Disse Ulisses:
«E a augusta Circe dirigiu-me então estas palavras: ‘Eis portanto esta prova cumprida até ao fim. Tu, escuta tudo o que te vou dizer; aliás, um deus em pessoa te fará recordá-lo. Chegarás primeiro à terra das sereias (…), cuja voz seduz qualquer homem que caminhe para elas. Se algum se aproxima sem estar prevenido e as ouve, jamais a sua mulher e os seus filhos pequerruchos se reúnem em torno dele e festejam o seu regresso; o canto harmonioso das sereias cativa-o. Elas habitam num prado, e a toda a margem está cheia das ossadas de corpos que se decompõem; sobre os ossos desseca-se a pele. Passa sem te deteres; amassa cera doce com mel e tapa as orelhas dos teus companheiros, para que nenhum deles as possa escutar. Quanto a ti, ouve se quiseres; mas que sobre a tua rápida nau te atem as mãos e os pés, erguido junto ao mastro, e a eles te prendam por reias. E, se tu suplicares e instares a tua gente para que te soltem, que eles dêem nós ainda mais numerosos (…)»
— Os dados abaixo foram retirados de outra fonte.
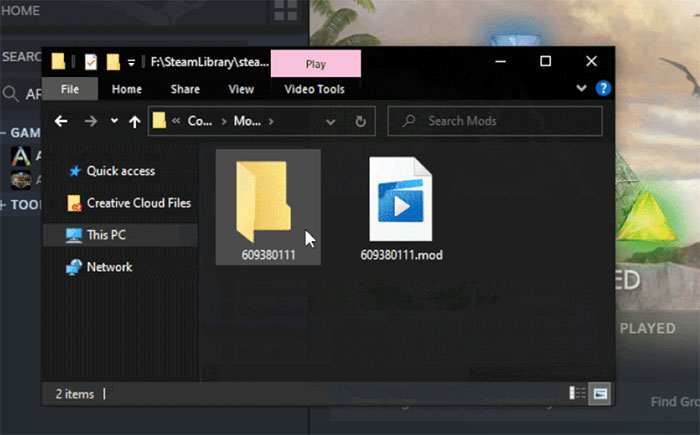Open Creative Cloud Files in sidebar
This screenshot has width=700, height=435.
coord(138,203)
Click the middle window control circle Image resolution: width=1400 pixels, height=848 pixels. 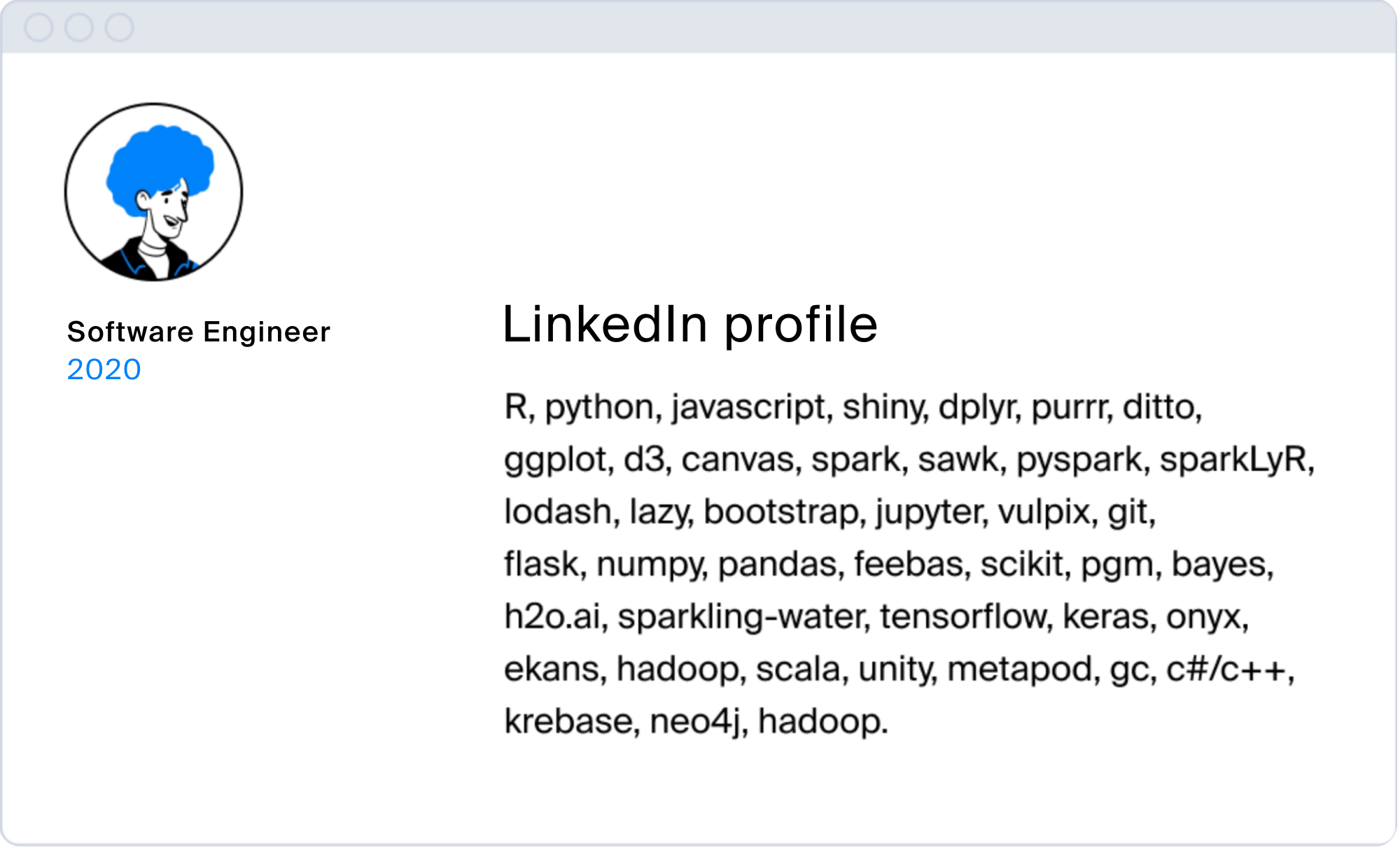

(Odisseia, Canto XII, pp. 133, 134)
A Odisseia é uma obra clássica atribuída a Homero, considerado um dos maiores poetas de todos os tempos. À falta de informação fidedigna relativa à vida do autor, persiste a dúvida em relação à veracidade do facto de ter sido Homero quem a escreveu. Tal dúvida partiu do Pe. Aulignac (1664), que atribuiu a sua autoria a uma colectânea de pequenos poemas oriundos de autores anónimos que os cantavam na Grécia.
(Homero, Odisseia, 2.ª edição datada de 1988, Edição Anotada, Publicações Europa-América, Mem Martins.)
Nesta obra são relatadas as aventuras de Ulisses e das provações por que passou.
Optei por deixar aqui uma delas, a que eu faço frequentemente uma analogia face ao que nos rodeia. Muitas vezes há que nos amarrarmos ao mastro para não deixarmos que vozes encantadas, ou o silêncio do nosso próprio ego, nos seduzam para uma falsa ventura, como tão bem aconselha Circe.